What is your professional background and experience?
“After graduating in the UK with an LLB, I spent around ten years working and studying in the United States. Initially, I worked in Legal Services: a US government funded department, which provides legal advice to people who can’t afford the services of mainstream lawyers. Working with a qualified lawyer, I gave legal advice about housing and employment to new immigrants and refugees.
“I have always been extremely grateful for this experience because it allowed me to engage first hand, at an early stage of my career, with individuals who were facing extreme hardships. It made me realise that law, if used constructively and creatively, can actually make significant improvements to people’s lives.

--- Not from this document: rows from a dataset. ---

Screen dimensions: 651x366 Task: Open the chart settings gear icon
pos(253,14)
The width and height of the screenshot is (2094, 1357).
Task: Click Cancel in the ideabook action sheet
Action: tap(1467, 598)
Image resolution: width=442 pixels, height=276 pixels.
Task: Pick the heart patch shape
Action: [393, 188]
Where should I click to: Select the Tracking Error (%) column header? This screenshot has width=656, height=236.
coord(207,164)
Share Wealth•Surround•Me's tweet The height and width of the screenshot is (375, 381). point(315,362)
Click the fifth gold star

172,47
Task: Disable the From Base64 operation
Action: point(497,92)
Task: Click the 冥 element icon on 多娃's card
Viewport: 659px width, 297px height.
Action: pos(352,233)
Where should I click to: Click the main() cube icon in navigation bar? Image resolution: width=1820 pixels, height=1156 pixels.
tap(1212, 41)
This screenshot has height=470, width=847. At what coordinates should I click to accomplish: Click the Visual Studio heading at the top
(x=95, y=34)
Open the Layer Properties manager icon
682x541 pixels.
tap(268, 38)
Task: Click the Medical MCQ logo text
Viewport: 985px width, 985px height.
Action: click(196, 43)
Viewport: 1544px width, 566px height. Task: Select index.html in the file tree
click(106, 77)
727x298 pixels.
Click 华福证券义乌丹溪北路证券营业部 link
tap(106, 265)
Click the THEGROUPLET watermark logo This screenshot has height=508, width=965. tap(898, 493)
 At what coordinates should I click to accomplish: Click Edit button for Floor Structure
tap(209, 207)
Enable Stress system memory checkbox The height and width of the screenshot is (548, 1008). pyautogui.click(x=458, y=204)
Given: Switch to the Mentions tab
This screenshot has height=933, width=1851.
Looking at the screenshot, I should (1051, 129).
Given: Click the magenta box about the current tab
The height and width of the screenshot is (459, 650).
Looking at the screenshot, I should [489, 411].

“After completing an LLM in Taxation at the University of Miami, I first became a research assistant there and later secured a teaching position. While teaching there, I set up and ran a legal clinic for homeless people. We tend not to appreciate the fact that homeless people have similar legal problems to the rest of us. We used to go to various homeless hostels and literally set up shop on the pavement, where we would deliver legal services to whoever needed them. This experience taught me the relevance of legal skills and the importance of how to deal with clients in law – something that I think all students need to recognise.”
What research or other non-teaching projects are you currently involved in?
“My research focuses on the injustice and unfairness of law. I am interested in why, despite all the laws we have, we still have discrimination, gender inequality and poverty to name only a few issues. I am currently researching alternate priorities and values in law, which would, hopefully, one day actually rid our society of a number of ills rather than simply contain them.
“Related to this I engage with voluntary organisations as a pro bono consultant on matters of discrimination and human rights. Some of the cases I have consulted on have involved unfair and discriminatory practices to the Roma Gypsy community as well refugees and immigrants to the UK.”
What do you enjoy most about teaching?
“Teaching for me is a process of inspiring and enriching my students with knowledge, skills and self-belief. I want my students to graduate with confidence in their ability, which will allow them to contribute to the welfare, benefit and progress of society.
I enjoy getting my students to this point.”
What key piece of career advice would you give to today’s law students?
“Work hard, be enthusiastic, proactive, and do everything you can to create opportunities for yourself.”